Iran - Festivals du Sud

Aller au contenu
Programmation > Archives > 2017


iran




ensemble folklorique


leymer
L’Iran situé aux confins du Pakistan et de l’Afghanistan, continue de fasciner comme autrefois la Perse antique. Le pays garde le souvenir de sublimes mosquées aux coupoles ornées de faïence, d’étendues désertiques ondoyantes et d’un peuple d’une extrême hospitalité.

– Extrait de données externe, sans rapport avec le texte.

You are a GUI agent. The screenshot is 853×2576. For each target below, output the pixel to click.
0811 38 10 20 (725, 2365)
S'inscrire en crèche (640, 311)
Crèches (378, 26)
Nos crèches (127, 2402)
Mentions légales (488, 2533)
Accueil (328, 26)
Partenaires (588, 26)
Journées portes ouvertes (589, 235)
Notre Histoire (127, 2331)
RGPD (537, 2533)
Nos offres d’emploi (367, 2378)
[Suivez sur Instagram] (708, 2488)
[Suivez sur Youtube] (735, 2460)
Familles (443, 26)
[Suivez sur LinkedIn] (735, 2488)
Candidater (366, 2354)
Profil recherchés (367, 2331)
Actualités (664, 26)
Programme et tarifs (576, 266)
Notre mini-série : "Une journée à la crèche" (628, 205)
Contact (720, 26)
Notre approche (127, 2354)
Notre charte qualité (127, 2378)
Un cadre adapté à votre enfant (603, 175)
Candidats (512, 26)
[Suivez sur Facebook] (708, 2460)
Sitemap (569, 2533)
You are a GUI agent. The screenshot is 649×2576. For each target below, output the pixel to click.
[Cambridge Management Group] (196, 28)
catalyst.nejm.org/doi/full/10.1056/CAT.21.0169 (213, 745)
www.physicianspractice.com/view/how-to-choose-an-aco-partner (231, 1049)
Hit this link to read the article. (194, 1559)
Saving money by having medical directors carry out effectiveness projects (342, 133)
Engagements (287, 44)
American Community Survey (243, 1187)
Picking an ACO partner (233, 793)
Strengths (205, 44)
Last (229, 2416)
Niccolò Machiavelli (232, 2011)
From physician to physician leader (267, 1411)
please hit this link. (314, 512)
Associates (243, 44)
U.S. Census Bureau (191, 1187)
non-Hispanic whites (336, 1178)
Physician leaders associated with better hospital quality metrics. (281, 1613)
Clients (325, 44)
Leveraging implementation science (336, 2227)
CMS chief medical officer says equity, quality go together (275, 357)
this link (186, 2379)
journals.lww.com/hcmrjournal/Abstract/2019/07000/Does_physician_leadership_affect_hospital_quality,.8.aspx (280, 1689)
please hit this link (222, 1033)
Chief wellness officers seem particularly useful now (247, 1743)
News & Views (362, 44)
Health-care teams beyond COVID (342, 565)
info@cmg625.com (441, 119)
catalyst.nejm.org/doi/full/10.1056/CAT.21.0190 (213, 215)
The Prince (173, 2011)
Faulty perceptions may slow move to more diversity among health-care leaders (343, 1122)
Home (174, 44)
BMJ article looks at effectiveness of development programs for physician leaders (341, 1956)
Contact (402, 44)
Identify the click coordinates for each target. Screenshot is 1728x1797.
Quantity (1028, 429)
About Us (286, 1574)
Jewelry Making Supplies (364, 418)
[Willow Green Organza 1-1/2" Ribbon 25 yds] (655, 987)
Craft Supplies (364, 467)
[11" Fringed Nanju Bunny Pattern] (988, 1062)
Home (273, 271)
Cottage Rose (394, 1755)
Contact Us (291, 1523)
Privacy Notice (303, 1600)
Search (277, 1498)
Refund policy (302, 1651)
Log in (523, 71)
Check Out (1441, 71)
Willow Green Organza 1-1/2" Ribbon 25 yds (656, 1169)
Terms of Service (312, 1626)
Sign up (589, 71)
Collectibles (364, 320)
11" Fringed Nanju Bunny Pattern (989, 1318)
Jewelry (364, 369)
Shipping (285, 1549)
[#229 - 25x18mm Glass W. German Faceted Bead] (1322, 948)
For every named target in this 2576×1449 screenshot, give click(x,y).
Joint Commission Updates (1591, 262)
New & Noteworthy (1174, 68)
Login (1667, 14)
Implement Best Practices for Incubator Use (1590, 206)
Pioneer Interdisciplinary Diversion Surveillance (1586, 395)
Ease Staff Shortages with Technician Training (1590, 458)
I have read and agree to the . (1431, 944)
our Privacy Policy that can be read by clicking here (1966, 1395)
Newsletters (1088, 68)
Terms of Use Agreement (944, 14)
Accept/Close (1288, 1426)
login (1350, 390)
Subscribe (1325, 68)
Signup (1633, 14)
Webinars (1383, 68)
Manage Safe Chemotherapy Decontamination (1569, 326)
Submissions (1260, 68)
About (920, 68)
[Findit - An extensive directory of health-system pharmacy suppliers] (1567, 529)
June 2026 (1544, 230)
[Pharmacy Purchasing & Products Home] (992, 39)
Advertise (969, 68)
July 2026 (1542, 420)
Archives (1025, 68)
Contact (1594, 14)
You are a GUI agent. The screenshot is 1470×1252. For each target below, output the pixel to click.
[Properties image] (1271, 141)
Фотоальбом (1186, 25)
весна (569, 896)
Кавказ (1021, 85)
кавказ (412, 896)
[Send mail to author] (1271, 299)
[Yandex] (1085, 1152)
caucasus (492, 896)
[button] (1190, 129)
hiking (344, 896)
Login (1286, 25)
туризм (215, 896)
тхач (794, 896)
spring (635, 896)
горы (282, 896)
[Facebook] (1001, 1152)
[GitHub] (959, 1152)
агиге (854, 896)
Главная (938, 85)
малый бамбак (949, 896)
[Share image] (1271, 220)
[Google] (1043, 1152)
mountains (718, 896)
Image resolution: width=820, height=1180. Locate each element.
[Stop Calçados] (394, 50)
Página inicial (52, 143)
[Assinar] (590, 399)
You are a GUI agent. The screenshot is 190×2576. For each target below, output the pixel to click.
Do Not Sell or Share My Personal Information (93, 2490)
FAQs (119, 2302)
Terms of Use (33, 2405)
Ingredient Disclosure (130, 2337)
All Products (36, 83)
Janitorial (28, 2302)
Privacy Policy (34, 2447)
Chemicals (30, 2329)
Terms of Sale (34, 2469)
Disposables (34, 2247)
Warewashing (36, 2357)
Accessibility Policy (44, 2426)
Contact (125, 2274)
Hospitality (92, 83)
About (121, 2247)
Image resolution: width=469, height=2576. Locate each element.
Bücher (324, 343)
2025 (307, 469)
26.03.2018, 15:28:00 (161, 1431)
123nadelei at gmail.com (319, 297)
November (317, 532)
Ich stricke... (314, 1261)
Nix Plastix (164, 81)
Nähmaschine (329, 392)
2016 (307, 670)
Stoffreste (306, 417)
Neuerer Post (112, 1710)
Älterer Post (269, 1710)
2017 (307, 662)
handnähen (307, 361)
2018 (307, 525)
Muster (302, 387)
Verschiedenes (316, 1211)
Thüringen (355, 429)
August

Il possède également un grand nombre de sites archéologiques dont Persépolis n’est que le plus connu. Les amateurs d’architecture seront émerveillés par la beauté des mosquées et des mausolées aux dômes resplendissants. Outre Persépolis, l’Iran possède des étapes incontournables : Ispahan et ses mosquées aux mosaïques bleues, Shiräz et sa cité des poètes ornée de splendides jardins, et Bam, célèbre citadelle, en cours de reconstruction après un meurtrier tremblement de terre, au cœur d’une oasis.

La République islamiste d’Iran est bordée au nord par l’Arménie, l’Azerbaïdjan, le Turkménistan et la mer Caspienne, à l’est par l’Afghanistan et le Pakistan, au sud par le golfe d’Oman et le golfe Persique et, à l’ouest, par l’Irak et la Turquie. Le pétrole domine largement l’économie et les autres revenus commerciaux proviennent essentiellement des tapis qui représentent un tiers de la production du globe. Mais pour les Iraniens, les tapis ont surtout un rôle religieux et culturel comme support de prière quotidien, et lors des nombreuses fêtes.

Auparavant la route de la soie arrivait en Iran quelque part entre Merv (aujourd’hui au Turkménistan) et Hërat (aujourd’hui en Afghanistan) pour aboutir à Constantinople, l’actuelle Istanbul. Elle fut abandonnée au XVème siècle, lorsque les marins des nouvelles puissances coloniales européennes découvrirent d’autres voies maritimes. Ces dernières années, elle a cependant suscité un regain d’intérêt, dans le commerce entre l’Iran et les républiques d’Asie centrale récemment ouvertes, et dans l’attrait des touristes pour cette route mythique.

Les musiques folkloriques, les plus séduisantes à l’oreille occidentale, proviennent des minorités ethniques, notamment des Turkmènes vivant dans les zones reculées du Khoräsän. Les Azéris privilégient les chants d’amour, tandis que les Kurdes accompagnent au luth une forme de chanson épique, le « bard ». Les Lors, habitants du golfe persique, jouent d’un instrument apparenté au hautbois et d’un cornemuse appelée « demam ». Le « tamboorak », sorte d’harmonium est également utilisé.

Les paroles des chansons populaires tournent autour de la religion, de l’amour et des victoires remportées au cours des siècles passés sur les armées d’invasion. Les danses et musiques de l’Ensemble folklorique national « Leymer », composé d’hommes et de femmes, fondé en 1991 par un professeur émérite de musiques et de danses, racontent l’héritage éternel de la civilisation perse.

Des chants turkmènes proches des musiques d’Asie centrale aux rythmes africains du Golfe Persique, en passant par les musiques du Baloutchistan voisines du Pakistan et de l’Afghanistan jusqu’aux folklores et musiques soufis kurdes, ce large éventail garde un point commun : ce sont des traditions qui accompagnent le rythme de la vie des Perses de toujours.